Good question. And… yep, that would be it… for the Crooks scenario, we need the velocity of the bullet at 150ish yards.
One thing: to be honest, I’m not sure how manufacturers come up with the 0-100-200-300 data… on the muzzle I know they have a chronograph in front of the test barrel or the weapon, but I’m not sure if they get the 100-200-300 from formula or a chrono down range. Some manufacturers do a better job than others. Hornady, for instance, uses real rifles, instead of test barrels. Some don’t even have the data, just slap a muzzle velocity there after chrono and call it a day apparently. But I’m getting the feeling that Crooks was inserted in a place where he would choose better ammo. The range he went to apparently is where top shooters of that area go to, the store where he bought that ammo appears to be owned by a very good gunsmith, kind of the go-to guy, you know…? His shooting environment has all the traces of making one go for that top shelf ammo, learning how to tell the difference between ammo, etc.
As for the velocities, online ballistic calculators could calculate the velocity at 150 yards for all of those, but it’s very time consuming (and not fun enough, just boring to do lol).
I imagine we have to start like this: for a given range of crack-thump sounds… say 213 to 222 milliseconds, a distance of x, sound speed of y, what would the average speed have to be for those durations? This would give us 2 average velocities as an interval. Then, part 2, we calculate the velocity of each cartridge at the 150ish ft, like you said.
I defaulted to AI on approaches to estimate the velocities from the available data, it came back with two:
Approach 1: Linear Interpolation Between Data Points
Since you have velocities at 0 yards (muzzle), 100 yards, 200 yards, and 300 yards, you can perform linear interpolation between the closest values (100 yards and 200 yards) to estimate the velocity at 154.11 yards.
Interpolated Velocity=V100+[(154.11-100) / (200-100)]×(V200−V100)
### Approach 2: Estimate Average Deceleration
If you want a broader approach that doesn’t rely on interpolation, you can estimate an average deceleration based on the muzzle and 100-yard velocity. Then, project what speed the bullet would have at 154.11 yards and filter bullets accordingly.
Is there another way we could estimate the distance at 150ish?
Then we get the average for each cartrige, from muzzle to the velocity at 150ish feet. Then whatever’s not inside our previous interval, we can filter out. Then we can make qualitative eliminations also, say, filter out training ammo or some hard to find brands, etc… follow a trust-the-reporting-scenario and leave only 5.56 in boxes of 50, or follow the trust-noone and leave .223 and 5.56 as candidates.

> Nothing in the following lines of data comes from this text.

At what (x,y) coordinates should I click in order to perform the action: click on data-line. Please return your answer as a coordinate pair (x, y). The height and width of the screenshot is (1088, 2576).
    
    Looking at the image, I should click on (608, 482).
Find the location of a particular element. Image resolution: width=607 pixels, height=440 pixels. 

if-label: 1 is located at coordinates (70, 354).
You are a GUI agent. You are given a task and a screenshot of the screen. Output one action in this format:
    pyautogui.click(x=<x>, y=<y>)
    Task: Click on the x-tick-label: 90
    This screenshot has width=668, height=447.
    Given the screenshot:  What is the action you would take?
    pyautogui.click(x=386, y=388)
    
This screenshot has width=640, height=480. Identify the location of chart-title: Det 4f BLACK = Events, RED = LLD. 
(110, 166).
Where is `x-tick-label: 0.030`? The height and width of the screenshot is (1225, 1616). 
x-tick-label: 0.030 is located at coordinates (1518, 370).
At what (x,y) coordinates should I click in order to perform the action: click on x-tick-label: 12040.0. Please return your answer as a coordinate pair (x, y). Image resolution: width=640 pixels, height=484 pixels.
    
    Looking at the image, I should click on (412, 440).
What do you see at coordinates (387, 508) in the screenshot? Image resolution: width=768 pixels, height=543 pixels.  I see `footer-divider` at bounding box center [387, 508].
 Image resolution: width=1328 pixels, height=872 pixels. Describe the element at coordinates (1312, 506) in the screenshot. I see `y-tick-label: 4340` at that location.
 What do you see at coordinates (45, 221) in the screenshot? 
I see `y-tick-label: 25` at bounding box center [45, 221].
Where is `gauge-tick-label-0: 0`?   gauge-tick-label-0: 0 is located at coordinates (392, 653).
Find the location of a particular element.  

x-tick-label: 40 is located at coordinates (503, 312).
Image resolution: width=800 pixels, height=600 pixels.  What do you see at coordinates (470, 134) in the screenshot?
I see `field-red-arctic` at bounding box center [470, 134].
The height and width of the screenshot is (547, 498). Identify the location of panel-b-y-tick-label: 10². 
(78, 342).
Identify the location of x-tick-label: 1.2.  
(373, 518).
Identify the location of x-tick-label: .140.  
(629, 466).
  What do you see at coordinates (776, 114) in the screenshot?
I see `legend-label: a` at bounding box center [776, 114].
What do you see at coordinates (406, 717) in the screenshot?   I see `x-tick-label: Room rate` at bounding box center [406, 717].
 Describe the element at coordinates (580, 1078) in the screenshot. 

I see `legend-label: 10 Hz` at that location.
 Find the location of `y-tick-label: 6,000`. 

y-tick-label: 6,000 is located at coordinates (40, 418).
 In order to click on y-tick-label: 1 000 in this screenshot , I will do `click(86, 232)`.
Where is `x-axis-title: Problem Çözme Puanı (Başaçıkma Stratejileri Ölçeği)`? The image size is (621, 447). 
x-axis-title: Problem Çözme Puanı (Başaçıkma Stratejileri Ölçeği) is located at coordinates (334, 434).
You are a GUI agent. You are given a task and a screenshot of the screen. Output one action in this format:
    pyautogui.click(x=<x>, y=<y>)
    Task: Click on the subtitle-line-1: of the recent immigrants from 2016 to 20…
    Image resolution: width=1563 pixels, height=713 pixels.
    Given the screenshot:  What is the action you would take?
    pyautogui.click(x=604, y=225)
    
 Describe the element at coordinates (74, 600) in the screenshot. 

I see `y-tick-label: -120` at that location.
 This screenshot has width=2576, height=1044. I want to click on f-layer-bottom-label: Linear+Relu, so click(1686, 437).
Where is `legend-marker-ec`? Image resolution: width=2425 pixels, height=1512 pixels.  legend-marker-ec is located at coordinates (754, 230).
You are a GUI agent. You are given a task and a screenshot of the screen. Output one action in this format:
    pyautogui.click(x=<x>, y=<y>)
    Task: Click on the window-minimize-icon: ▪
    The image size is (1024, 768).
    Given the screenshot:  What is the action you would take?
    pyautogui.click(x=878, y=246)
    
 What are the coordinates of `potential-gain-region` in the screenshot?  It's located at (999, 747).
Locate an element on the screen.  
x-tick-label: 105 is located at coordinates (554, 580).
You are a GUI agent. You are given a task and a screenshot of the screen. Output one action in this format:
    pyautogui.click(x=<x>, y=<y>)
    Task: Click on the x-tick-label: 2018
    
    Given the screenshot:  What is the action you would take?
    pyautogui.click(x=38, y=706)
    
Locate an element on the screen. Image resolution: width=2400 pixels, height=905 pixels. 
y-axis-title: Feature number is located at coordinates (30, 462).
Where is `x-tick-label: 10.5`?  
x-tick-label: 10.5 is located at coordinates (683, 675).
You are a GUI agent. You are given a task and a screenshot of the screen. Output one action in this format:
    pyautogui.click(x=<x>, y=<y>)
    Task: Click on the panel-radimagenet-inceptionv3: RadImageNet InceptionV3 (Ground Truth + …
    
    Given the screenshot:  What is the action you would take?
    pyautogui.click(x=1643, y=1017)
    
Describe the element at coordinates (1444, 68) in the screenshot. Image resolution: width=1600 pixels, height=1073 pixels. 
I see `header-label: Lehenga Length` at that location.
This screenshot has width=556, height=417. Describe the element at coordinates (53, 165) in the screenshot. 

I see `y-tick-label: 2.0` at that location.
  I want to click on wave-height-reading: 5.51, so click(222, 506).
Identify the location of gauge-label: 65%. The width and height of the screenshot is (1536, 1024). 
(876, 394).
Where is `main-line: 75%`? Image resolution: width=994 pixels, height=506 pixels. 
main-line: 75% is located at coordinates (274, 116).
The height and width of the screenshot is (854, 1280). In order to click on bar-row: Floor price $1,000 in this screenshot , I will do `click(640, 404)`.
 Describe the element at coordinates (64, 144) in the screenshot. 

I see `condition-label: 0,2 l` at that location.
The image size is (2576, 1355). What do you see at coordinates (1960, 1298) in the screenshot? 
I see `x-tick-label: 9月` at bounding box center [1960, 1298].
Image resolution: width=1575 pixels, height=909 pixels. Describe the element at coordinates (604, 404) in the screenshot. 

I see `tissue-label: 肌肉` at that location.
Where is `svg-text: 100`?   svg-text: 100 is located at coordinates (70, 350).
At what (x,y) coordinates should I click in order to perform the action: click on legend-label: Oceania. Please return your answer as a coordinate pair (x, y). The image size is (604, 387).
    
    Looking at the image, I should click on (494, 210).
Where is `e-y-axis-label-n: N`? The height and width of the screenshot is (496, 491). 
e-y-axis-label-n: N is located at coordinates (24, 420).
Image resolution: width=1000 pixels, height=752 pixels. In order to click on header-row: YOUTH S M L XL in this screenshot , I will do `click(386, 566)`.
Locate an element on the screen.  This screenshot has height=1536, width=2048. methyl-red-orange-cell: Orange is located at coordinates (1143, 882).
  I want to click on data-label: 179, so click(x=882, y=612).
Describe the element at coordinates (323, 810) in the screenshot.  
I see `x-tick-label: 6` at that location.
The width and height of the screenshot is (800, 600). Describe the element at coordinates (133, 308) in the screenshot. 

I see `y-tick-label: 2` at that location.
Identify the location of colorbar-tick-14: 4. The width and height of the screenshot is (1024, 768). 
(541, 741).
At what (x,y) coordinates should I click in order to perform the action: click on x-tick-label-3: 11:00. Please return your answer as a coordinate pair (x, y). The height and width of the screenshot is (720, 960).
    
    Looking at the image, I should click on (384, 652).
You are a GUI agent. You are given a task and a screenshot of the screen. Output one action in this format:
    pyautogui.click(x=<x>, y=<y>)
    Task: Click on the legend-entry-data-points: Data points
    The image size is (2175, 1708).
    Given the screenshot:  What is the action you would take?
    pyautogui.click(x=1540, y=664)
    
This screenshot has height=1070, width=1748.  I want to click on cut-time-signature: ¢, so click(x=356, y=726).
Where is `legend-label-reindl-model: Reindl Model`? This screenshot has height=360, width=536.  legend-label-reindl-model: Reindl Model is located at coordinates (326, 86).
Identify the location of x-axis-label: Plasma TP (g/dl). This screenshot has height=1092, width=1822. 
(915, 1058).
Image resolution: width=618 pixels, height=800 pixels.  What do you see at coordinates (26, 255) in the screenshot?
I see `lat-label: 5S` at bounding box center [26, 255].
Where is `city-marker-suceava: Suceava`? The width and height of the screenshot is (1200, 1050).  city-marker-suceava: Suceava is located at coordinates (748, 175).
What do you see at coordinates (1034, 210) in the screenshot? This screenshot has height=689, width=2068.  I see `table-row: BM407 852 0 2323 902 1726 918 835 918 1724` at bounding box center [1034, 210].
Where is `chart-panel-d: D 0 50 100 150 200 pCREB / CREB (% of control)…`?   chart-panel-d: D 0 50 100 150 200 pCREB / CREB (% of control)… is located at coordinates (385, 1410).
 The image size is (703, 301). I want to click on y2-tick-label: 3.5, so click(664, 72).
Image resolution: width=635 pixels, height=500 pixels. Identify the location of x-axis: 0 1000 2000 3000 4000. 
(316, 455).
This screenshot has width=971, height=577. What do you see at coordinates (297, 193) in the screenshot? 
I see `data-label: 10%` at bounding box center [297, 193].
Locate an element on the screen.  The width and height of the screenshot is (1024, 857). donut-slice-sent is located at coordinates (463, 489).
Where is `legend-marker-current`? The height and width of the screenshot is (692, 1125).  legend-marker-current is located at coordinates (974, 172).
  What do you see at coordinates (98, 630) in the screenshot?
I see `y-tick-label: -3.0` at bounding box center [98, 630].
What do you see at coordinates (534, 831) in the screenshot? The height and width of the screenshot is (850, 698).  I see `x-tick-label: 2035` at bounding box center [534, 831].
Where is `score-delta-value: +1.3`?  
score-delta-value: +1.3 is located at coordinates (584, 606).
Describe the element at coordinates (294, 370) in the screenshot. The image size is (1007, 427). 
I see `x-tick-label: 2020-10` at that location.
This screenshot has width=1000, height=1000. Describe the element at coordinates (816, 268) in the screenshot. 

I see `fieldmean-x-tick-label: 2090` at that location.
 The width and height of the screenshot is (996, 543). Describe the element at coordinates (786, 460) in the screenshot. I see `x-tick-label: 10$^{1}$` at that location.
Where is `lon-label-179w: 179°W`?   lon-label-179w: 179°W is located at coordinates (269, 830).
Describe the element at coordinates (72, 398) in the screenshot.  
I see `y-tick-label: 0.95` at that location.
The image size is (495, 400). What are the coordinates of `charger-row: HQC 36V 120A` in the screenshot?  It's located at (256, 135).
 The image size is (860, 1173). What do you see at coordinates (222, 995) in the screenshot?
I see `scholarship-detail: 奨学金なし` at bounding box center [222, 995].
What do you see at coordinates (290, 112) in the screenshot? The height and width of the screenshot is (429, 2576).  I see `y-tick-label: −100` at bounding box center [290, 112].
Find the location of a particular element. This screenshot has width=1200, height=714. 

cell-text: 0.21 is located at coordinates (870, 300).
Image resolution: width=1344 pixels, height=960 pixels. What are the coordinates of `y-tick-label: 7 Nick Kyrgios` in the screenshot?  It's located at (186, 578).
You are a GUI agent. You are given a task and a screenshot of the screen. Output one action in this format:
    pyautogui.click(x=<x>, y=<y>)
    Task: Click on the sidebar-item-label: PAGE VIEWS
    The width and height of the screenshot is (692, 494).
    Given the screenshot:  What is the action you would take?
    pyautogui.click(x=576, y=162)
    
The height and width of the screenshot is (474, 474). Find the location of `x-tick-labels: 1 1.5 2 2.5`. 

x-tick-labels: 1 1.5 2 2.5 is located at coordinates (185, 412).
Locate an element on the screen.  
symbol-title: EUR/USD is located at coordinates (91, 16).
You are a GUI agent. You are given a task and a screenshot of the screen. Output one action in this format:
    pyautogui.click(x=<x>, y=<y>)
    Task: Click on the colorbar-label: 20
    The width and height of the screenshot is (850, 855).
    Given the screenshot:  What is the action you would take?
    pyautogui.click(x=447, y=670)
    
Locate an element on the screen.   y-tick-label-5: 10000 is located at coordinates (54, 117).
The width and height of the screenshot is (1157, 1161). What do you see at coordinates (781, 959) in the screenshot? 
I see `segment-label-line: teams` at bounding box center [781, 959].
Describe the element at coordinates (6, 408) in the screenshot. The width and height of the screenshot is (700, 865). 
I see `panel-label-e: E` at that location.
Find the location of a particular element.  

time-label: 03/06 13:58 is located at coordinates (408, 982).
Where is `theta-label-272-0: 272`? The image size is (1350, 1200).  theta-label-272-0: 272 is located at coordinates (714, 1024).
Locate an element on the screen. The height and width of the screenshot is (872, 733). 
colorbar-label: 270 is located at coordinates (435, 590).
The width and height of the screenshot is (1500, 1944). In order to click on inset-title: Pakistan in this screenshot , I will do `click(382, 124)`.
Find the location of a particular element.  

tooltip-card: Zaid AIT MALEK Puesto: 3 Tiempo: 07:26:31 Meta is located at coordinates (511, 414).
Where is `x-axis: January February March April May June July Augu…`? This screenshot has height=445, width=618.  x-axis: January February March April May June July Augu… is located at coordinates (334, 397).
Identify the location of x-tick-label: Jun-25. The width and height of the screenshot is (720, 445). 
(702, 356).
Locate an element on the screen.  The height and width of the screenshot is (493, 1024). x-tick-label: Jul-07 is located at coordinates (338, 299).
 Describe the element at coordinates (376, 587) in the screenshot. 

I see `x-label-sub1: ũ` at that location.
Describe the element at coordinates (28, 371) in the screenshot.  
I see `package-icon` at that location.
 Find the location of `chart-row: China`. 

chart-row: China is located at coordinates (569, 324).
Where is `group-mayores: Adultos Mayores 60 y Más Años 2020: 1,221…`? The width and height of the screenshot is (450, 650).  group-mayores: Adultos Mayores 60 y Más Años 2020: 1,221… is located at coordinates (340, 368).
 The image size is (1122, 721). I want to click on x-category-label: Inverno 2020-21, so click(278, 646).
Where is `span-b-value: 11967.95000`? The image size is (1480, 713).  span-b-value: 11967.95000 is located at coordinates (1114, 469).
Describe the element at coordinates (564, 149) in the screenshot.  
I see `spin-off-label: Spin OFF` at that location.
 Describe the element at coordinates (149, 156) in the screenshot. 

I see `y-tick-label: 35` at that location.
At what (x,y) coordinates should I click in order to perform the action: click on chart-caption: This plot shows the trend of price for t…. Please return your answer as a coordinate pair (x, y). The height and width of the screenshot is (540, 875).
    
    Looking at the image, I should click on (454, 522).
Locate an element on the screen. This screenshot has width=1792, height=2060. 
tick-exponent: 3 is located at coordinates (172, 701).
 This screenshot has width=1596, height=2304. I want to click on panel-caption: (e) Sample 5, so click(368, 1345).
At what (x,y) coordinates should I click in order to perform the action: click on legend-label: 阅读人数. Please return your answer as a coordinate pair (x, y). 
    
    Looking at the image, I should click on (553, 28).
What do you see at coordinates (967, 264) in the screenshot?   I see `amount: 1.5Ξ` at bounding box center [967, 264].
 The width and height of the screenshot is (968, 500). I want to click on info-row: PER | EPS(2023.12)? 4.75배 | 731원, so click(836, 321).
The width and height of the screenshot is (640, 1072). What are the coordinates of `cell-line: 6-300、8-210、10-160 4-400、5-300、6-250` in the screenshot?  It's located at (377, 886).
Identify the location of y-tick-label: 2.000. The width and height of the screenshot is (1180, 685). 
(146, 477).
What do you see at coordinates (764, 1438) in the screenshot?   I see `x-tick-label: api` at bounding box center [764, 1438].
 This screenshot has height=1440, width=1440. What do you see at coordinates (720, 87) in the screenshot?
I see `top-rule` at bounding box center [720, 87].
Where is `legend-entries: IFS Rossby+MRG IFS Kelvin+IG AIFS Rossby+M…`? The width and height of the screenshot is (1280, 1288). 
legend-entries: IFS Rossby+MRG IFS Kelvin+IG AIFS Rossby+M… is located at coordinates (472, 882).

At this point, just from filtering higher velocities and using qualitative assumptions, my top 5 candidates were these (let’s see if they change after the math)
1- Hornady 5.56 75 gr BTHP T2 TAP PRECISION (id 16)
2- Magtech 5.56 HPBT 77GR CANNELURED (id 124)
3- Hornady 5.56 62 gr TAP® BARRIER™ (id 13)
4- BackHills .223 Heavy Match HP 68gr (id 151)
5- CorBon .223 Urban Response JHP (id 55)
BTW, what exact distances are we looking at, @vt1 ? From Crooks, HighRoof, Vent, 2ndFloorWindow (which window, actually?) Do you have these distances in metric centimeters or imperial with decimals? I remember seeing these somewhere…
The durations of crack-thumps (or snicks-reports) from @greg_n are on this post here.
1-0.221
2-0.217
3-0.212
4-0.212
5-0.212
6-?
7-?
8-0.218
shorter: 0.212
longer: 0.221
On determining the average speed from the snick-report, Greg and @sonjax6 were writing about accounting or not for the distance from bullet to microphone here on this post
And @vt1 also wrote about it here
And @cohler wrote about it here
Do we already have the calculated average velocities from these snick-report durations?